Stored data entries –
◆ ◆ ◆ ◆

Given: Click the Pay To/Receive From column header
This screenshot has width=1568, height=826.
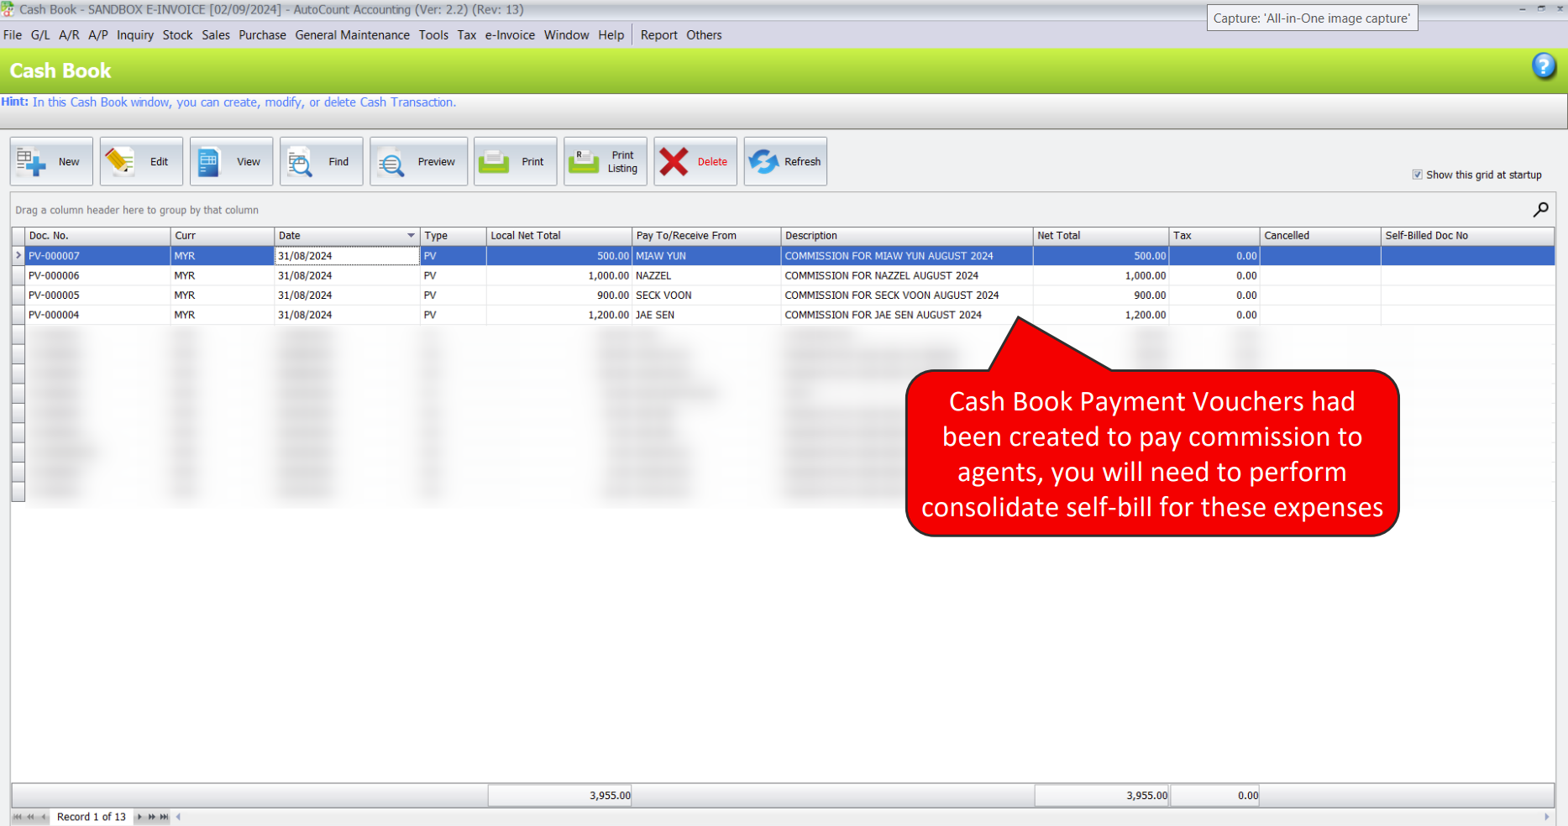Looking at the screenshot, I should coord(686,236).
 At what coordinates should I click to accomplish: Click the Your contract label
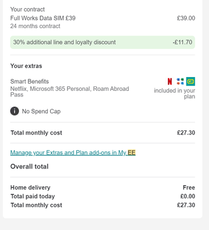pos(28,9)

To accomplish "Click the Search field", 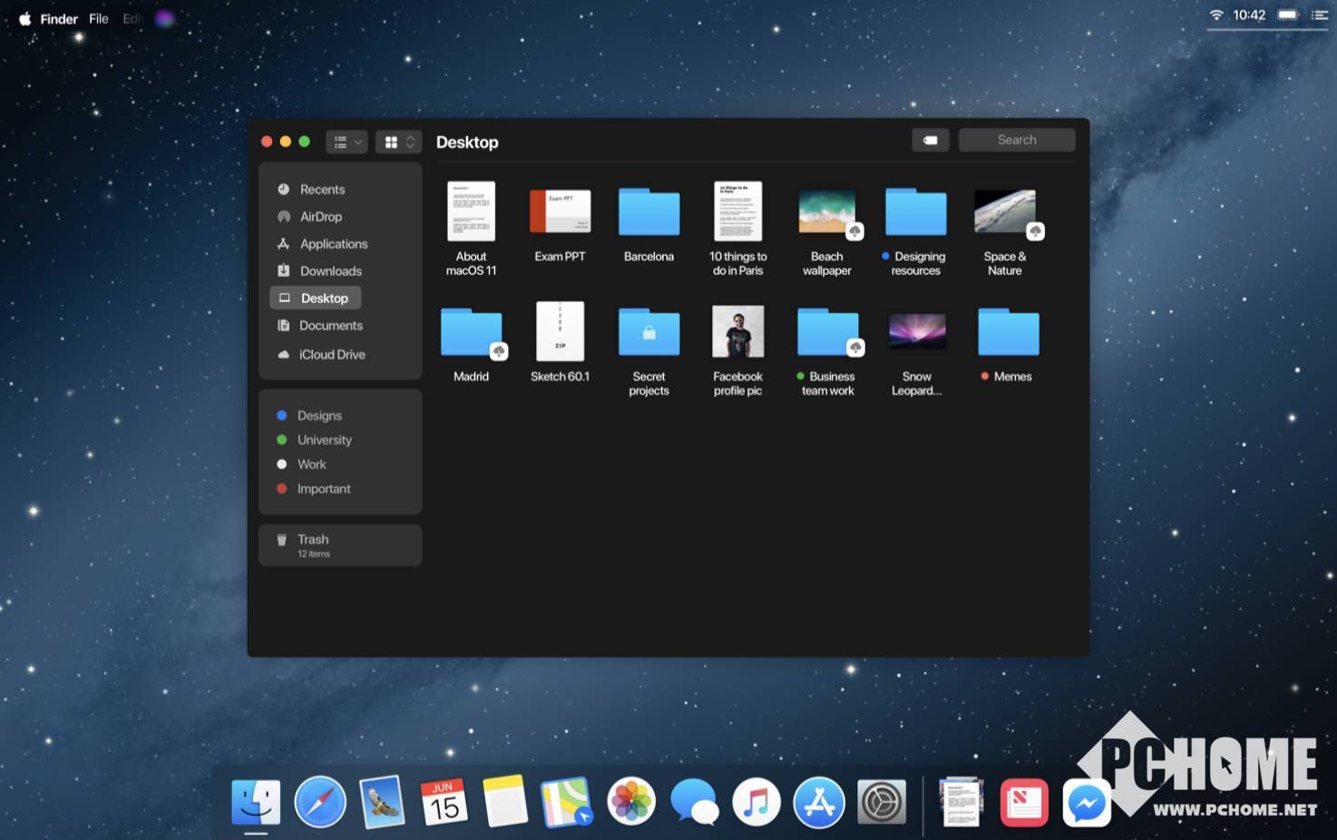I will tap(1016, 140).
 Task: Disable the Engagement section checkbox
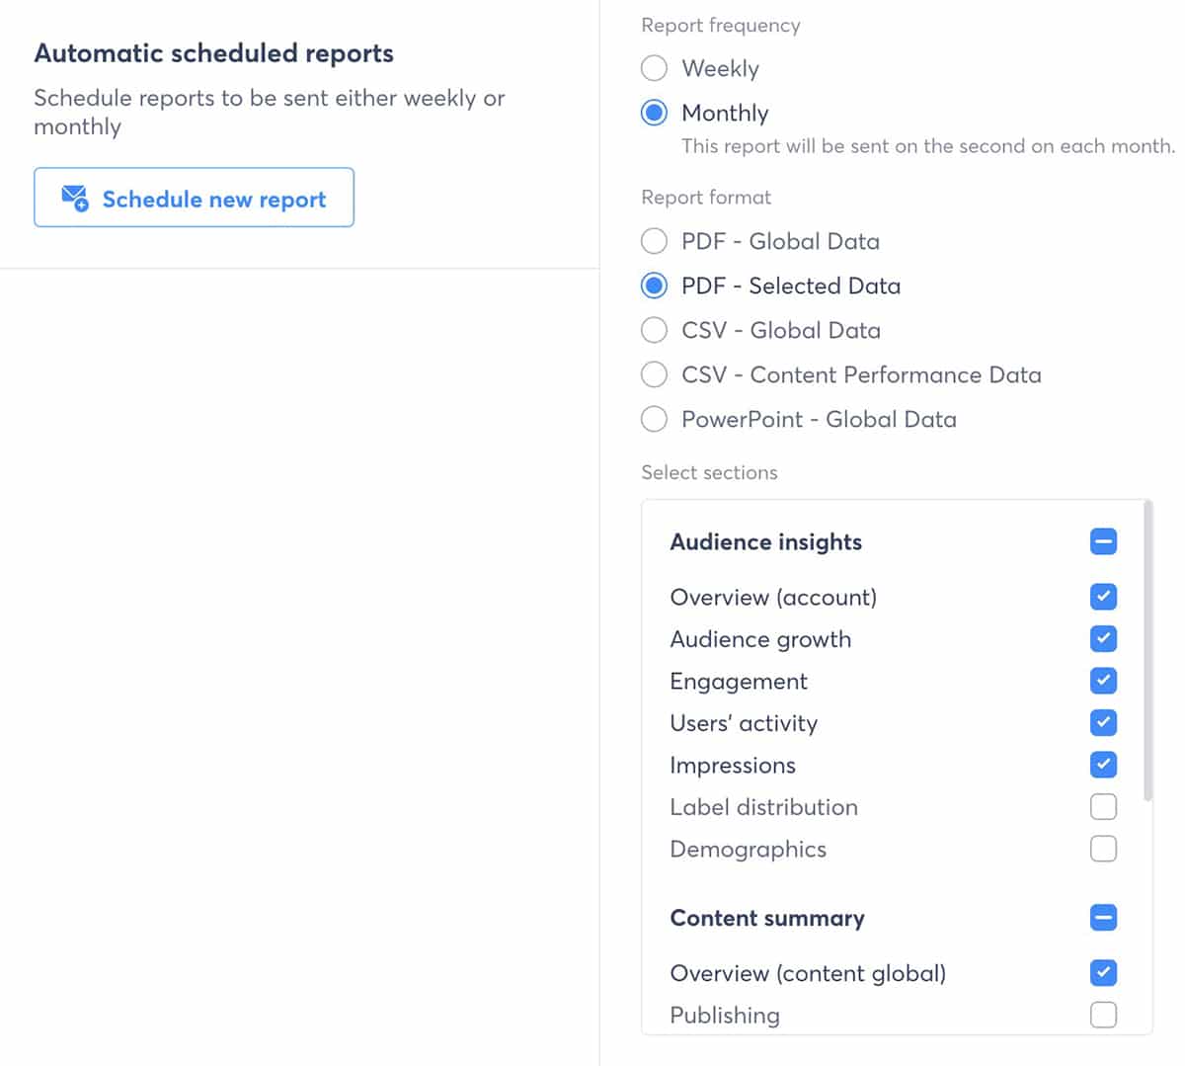[1103, 681]
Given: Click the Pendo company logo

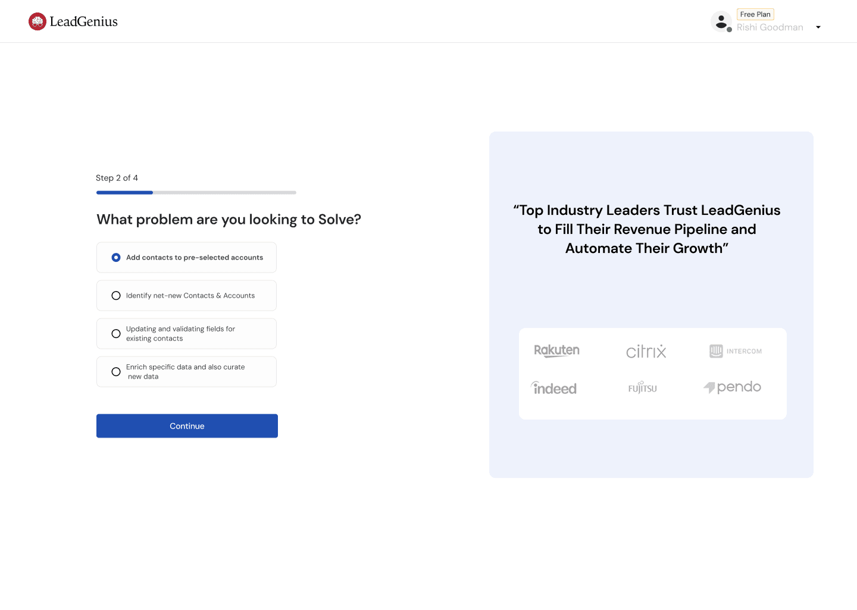Looking at the screenshot, I should pos(732,387).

◆ ◆ ◆ ◆

Written task – Quote word for word the part of the listing that opens with the line containing "Task: Disable the" and runs through its end, leaving the pictures out of your answer.

Reply –
 Task: Disable the Engagement section checkbox
[1103, 681]
Given: Click the Pendo company logo

Looking at the screenshot, I should pos(732,387).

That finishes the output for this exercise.